The data:
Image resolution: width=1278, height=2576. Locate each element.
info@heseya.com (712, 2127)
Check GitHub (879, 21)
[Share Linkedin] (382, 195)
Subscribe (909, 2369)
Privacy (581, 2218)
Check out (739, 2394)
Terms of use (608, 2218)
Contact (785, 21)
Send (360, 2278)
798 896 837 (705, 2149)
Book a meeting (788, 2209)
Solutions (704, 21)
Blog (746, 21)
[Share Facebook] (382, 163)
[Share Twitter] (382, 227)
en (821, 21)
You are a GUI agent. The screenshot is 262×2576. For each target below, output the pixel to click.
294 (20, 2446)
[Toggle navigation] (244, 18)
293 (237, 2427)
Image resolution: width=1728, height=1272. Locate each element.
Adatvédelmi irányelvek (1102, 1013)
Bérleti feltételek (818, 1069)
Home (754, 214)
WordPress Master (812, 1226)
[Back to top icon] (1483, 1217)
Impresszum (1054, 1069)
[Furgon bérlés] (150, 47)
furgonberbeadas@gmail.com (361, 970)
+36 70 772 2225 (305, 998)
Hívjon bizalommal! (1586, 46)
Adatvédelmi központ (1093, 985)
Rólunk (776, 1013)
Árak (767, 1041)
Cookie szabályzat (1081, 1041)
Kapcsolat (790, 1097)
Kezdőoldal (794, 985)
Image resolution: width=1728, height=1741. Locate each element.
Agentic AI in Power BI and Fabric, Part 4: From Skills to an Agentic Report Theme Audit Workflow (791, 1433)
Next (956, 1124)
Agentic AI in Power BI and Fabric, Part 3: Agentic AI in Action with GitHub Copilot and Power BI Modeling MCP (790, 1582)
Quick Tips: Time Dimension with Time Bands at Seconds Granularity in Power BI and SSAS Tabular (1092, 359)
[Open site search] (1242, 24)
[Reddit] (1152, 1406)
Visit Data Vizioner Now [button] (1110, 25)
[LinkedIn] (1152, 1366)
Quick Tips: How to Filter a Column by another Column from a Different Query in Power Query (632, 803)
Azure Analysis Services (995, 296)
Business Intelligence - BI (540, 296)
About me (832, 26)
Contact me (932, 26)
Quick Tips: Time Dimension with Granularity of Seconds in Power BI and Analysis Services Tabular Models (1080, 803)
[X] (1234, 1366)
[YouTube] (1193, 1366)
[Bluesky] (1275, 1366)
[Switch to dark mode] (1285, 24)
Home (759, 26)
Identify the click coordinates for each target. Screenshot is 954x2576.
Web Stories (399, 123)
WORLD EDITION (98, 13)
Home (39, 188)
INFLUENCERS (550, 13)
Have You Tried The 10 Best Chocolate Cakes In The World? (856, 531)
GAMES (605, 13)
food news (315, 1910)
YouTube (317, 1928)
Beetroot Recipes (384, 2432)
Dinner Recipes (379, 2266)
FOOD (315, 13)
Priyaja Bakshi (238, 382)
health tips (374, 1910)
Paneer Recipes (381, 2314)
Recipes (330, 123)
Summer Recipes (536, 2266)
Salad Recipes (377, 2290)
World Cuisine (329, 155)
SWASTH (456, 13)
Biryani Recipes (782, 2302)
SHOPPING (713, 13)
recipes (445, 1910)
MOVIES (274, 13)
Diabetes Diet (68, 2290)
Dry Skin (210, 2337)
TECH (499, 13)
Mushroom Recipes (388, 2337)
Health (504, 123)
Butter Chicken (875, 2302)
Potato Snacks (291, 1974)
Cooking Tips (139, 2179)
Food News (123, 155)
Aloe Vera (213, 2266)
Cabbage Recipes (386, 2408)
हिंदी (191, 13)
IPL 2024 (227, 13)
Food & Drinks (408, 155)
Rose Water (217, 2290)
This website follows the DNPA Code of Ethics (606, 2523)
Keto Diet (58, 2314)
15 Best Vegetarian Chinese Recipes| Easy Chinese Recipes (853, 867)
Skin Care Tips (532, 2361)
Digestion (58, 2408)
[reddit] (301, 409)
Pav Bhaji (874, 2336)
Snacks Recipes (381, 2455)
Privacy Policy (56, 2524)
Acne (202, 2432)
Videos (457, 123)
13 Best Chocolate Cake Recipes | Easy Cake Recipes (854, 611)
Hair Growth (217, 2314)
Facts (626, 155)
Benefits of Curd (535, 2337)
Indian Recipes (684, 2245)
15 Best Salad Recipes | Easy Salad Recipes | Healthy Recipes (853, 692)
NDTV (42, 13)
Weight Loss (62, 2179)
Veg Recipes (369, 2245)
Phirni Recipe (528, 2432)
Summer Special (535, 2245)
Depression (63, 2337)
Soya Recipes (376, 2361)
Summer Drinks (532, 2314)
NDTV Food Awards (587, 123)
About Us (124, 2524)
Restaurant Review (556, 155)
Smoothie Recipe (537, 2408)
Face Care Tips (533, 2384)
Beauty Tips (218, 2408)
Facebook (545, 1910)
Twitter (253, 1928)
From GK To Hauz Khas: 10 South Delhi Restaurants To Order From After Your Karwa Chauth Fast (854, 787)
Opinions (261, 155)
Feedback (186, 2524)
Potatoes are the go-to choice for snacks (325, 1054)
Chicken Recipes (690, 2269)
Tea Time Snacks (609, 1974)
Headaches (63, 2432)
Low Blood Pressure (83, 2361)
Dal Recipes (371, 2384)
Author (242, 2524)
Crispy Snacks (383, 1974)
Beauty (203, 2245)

Problem description: What you return must be the lines above that run from the line with "Image resolution: width=1728, height=1741." to the line with "Next (956, 1124)", inclusive, each copied exactly.

Exercise answer:
Image resolution: width=1728, height=1741. Locate each element.
Agentic AI in Power BI and Fabric, Part 4: From Skills to an Agentic Report Theme Audit Workflow (791, 1433)
Next (956, 1124)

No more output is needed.